O constitucionalista e conselheiro de Estado, Gomes Canotilho, esteve presente na cerimónia da Boa-Hora, de descerramento da lápide reabilitando as vítimas do “tribunais plenários”, enviando esta mensagem, que nos sentimos no dever de divulgar.
Há um dever de memória, cívico e republicano. Que é também um dever de justa memória perante aquelas e aqueles que, de forma abnegada, contribuíram para o reencontro dos portugueses consigo próprios e com os povos do mundo.
Não se trata, como pretendem alguns, de olhar resignadamente para o passado.
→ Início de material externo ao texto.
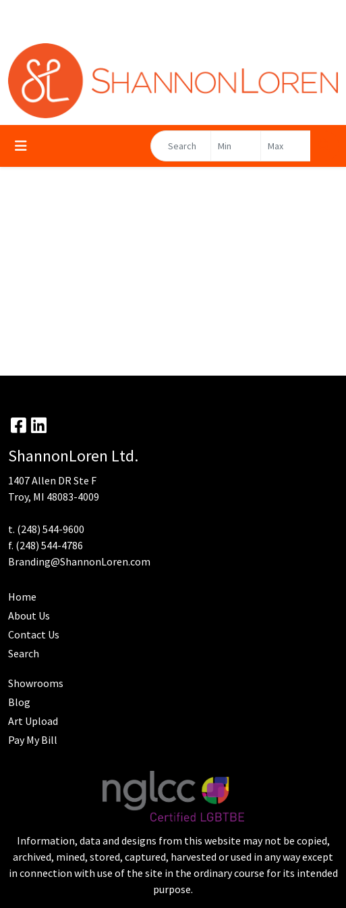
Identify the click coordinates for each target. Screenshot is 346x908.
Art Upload (33, 721)
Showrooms (35, 683)
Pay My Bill (32, 740)
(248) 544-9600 (50, 529)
Mas, perante a memória impedida, a memória interrompida, a memória manipulada, a memória apagada, é um imperativo moral e político não deixar esquecer o que não se pode nem deve esquecer.
Não se deve esquecer que houve uma ditadura corporativa visceralmente inimiga das liberdades pessoais, das liberdades políticas e das liberdades dos trabalhadores.
Não se deve nem se pode apagar a memórias das polícias políticas, da censura, da liquidação de adversários políticos. Esta memória tem espaços de representações e de sofrimentos. Houve “peniches” e “tarrafais”. Houve ruas “antónio maria cardoso” onde tombaram resistentes e se exerceu a tortura. A sobrevivência destes espaços – sobretudo dos mais representativos – é um dever de memória contra urbanismos perversamente purificadores e regeneradores.
“Não deixar apagar a memória” é um grito de preocupação política e moral. Gostaria, por isso, de me associar a este movimento com um abraço fraternal do fundo do coração.